Start of Block
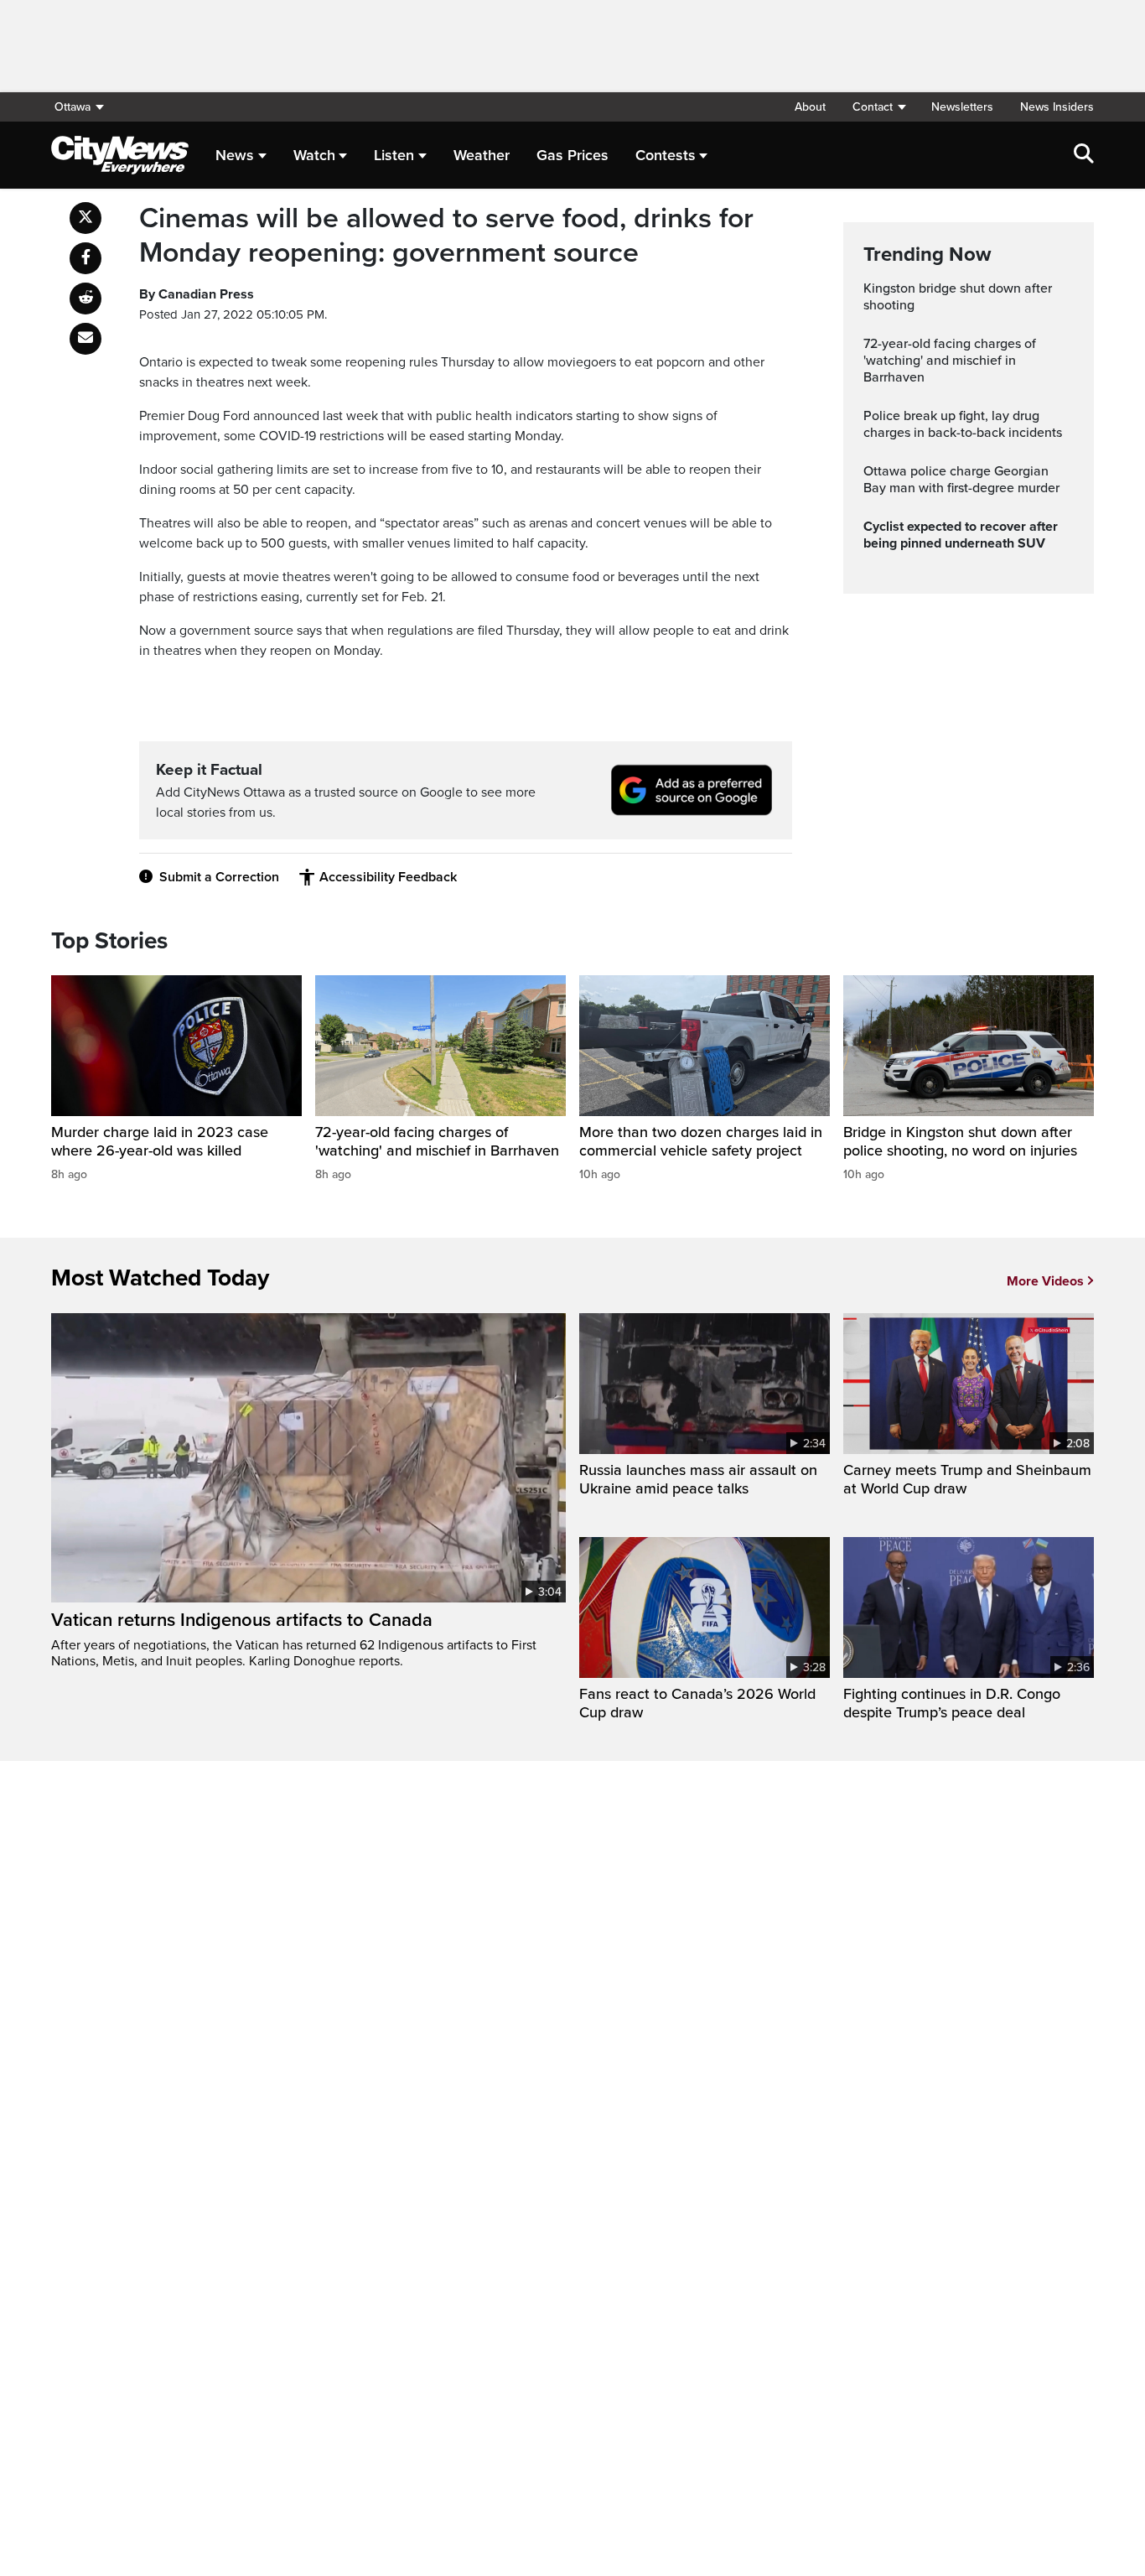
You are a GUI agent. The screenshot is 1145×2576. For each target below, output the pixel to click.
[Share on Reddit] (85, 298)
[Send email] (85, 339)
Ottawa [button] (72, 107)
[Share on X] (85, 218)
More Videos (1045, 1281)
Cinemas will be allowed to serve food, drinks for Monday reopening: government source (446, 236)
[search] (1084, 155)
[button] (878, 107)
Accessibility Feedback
End of Block
Your assignment —
Would you retype each line above exactly and skip every image?

Solution to the problem —
You are a GUI agent. The screenshot is 1145×2576. For each target below, output the pixel to click.
[Share on Reddit] (85, 298)
[Send email] (85, 339)
Ottawa [button] (72, 107)
[Share on X] (85, 218)
More Videos (1045, 1281)
Cinemas will be allowed to serve food, drinks for Monday reopening: government source (446, 236)
[search] (1084, 155)
[button] (878, 107)
Accessibility Feedback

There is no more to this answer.